### Provided records

::::

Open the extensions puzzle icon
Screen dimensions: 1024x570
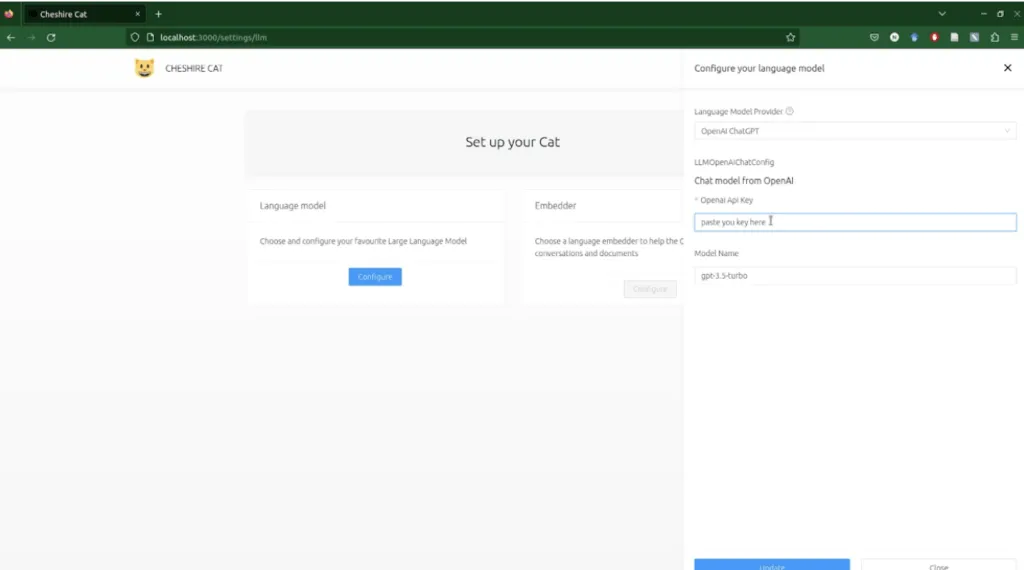[995, 37]
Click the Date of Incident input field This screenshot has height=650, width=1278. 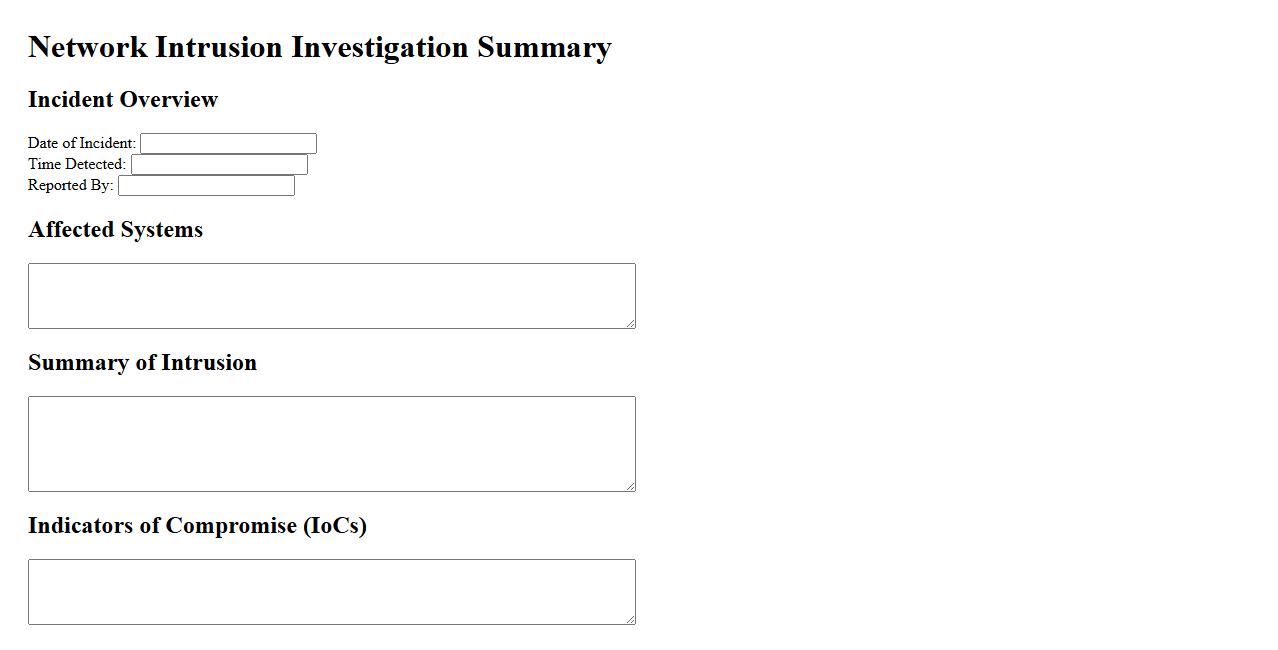(x=228, y=144)
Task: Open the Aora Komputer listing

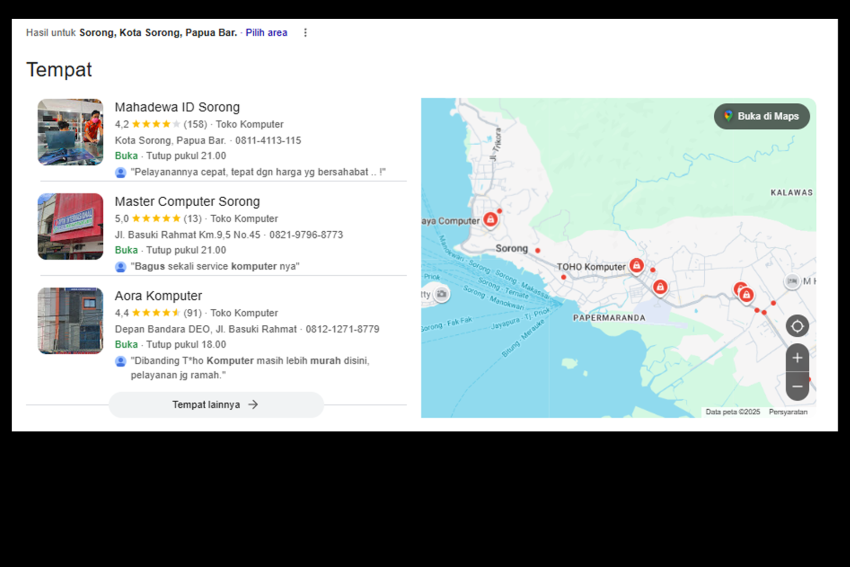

::::

### Your task
Pull out every line of the records above that contains the word "Open".

### Output below
Open the extensions puzzle icon
Task: Open the Aora Komputer listing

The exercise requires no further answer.